**Goal**.
Put the stored records that begin with the line containing "Close the translation" and end with the line containing "Action: tap(486, 769)" into a JSON list of strings, with one string per line and no blank lines. Include both of those lines.

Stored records
<<<<

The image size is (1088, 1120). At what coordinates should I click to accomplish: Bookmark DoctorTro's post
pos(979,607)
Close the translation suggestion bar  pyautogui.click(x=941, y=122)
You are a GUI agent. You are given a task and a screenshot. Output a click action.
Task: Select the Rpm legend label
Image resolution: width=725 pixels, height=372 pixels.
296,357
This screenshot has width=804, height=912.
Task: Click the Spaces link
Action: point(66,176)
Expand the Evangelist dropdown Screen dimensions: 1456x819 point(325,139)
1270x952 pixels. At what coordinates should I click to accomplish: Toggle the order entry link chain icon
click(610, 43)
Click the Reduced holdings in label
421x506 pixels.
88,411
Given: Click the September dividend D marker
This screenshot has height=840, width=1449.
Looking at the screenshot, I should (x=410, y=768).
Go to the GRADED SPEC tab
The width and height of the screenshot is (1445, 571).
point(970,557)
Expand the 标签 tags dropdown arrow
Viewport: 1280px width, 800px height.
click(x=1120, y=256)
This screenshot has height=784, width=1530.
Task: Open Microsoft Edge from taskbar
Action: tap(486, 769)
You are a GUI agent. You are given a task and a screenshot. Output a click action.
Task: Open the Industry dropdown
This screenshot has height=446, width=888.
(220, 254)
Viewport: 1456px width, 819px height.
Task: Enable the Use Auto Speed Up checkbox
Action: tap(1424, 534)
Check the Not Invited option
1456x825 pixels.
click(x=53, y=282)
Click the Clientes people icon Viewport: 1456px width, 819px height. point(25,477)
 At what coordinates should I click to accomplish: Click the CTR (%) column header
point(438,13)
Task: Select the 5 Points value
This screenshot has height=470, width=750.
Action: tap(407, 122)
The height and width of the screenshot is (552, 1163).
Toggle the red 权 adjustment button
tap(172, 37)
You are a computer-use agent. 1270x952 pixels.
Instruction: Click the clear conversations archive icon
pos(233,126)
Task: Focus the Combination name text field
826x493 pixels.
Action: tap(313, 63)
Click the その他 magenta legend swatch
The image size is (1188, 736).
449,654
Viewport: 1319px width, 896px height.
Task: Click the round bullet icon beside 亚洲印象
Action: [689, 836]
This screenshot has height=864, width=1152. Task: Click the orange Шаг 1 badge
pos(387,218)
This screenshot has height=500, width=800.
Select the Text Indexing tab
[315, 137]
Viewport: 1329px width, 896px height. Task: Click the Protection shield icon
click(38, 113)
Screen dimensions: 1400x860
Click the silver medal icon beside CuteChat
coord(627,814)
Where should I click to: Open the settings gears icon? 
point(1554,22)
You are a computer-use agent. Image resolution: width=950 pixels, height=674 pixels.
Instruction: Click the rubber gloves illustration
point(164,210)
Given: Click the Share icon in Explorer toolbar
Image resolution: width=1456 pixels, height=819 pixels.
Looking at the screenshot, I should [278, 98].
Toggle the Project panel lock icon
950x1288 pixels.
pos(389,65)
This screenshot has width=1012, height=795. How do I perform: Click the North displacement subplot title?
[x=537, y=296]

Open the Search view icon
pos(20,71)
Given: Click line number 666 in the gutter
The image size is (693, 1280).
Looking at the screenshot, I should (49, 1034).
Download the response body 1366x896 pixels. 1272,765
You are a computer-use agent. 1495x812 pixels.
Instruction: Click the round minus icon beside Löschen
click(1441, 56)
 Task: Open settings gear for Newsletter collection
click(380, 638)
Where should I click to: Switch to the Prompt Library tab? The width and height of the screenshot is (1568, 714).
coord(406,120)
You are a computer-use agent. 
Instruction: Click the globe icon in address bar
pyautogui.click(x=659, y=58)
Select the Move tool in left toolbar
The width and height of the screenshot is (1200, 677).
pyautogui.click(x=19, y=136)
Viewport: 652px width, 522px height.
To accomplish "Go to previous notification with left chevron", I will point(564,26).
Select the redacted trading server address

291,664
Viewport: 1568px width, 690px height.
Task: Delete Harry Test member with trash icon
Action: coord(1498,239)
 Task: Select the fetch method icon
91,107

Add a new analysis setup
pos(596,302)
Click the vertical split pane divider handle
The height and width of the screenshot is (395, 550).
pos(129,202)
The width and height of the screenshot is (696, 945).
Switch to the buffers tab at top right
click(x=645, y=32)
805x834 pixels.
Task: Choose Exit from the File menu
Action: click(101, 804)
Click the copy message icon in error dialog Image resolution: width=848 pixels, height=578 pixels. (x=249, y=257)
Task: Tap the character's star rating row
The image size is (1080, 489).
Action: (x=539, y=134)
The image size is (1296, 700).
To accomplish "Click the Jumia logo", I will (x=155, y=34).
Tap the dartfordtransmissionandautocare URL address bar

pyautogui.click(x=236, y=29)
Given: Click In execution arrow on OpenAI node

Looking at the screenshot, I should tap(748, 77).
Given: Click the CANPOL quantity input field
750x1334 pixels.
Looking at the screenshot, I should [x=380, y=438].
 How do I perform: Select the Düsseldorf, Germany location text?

>>>>

**Correct result**.
[
  "Close the translation suggestion bar  pyautogui.click(x=941, y=122)",
  "You are a GUI agent. You are given a task and a screenshot. Output a click action.",
  "Task: Select the Rpm legend label",
  "Image resolution: width=725 pixels, height=372 pixels.",
  "296,357",
  "This screenshot has width=804, height=912.",
  "Task: Click the Spaces link",
  "Action: point(66,176)",
  "Expand the Evangelist dropdown Screen dimensions: 1456x819 point(325,139)",
  "1270x952 pixels. At what coordinates should I click to accomplish: Toggle the order entry link chain icon",
  "click(610, 43)",
  "Click the Reduced holdings in label",
  "421x506 pixels.",
  "88,411",
  "Given: Click the September dividend D marker",
  "This screenshot has height=840, width=1449.",
  "Looking at the screenshot, I should (x=410, y=768).",
  "Go to the GRADED SPEC tab",
  "The width and height of the screenshot is (1445, 571).",
  "point(970,557)",
  "Expand the 标签 tags dropdown arrow",
  "Viewport: 1280px width, 800px height.",
  "click(x=1120, y=256)",
  "This screenshot has height=784, width=1530.",
  "Task: Open Microsoft Edge from taskbar",
  "Action: tap(486, 769)"
]